Unspoken Family Rules: Don’t Talk, Don’t Trust, Don’t Feel
This post contains an affiliate link, which means we may earn a small commission if you make a purchase through our links. There is no added cost for you.
Rigid family rules and roles develop in dysfunctional families that help maintain the dysfunctional family system and allow family members to continue mistreating each other. Understanding some of the characteristics of dysfunctional families can help us break free of these patterns and rebuild our self-esteem and form healthier relationships.
What is a “dysfunctional” family?
There are many types and degrees of dysfunction in families. For the purposes of this article, the defining feature of a dysfunctional family is that its members experience repetitive trauma.
The types of traumatic childhood experiences that I’m referring to are called Adverse Childhood Experiences (ACEs) and they include experiencing any of the following during your childhood:
- Physical abuse
- Sexual abuse
- Emotional abuse
- Physical neglect
- Emotional neglect
- Witnessing domestic violence
- A parent or close family member who is misusing alcohol or drugs
- A parent or close family member who is mentally ill
- Parents who are separated or divorced
- A parent or close family member being incarcerated
The effects of growing up in a dysfunctional family
In order to thrive, physically and emotionally, children need to feel safe — and they rely on a consistent, attuned caregiver for that sense of safety. But in dysfunctional families, caregivers are neither consistent nor attuned to their children.
Dysfunctional families are unpredictable, chaotic, and unsafe
Dysfunctional families tend to be unpredictable, chaotic, and sometimes frightening for children.

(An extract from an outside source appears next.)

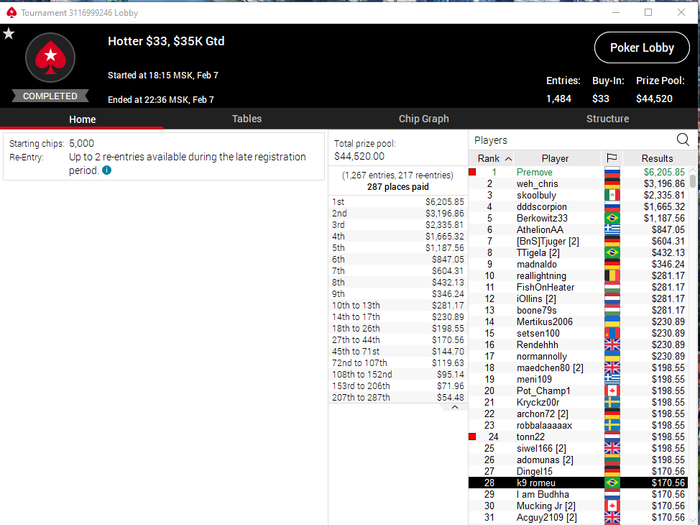The height and width of the screenshot is (525, 700).
Task: Click the red marker beside tonn22
Action: (x=472, y=437)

Children feel safe when they can count on their caregivers to consistently meet their physical needs (food, shelter, protecting them from physical abuse or harm) and emotional needs (noticing their feelings, comforting them when they’re distressed). Often, this doesn’t happen in dysfunctional families because parents don’t fulfill their basic responsibilities to provide for, protect, and nurture their children. Instead, one of the children has to take on these adult responsibilities at an early age.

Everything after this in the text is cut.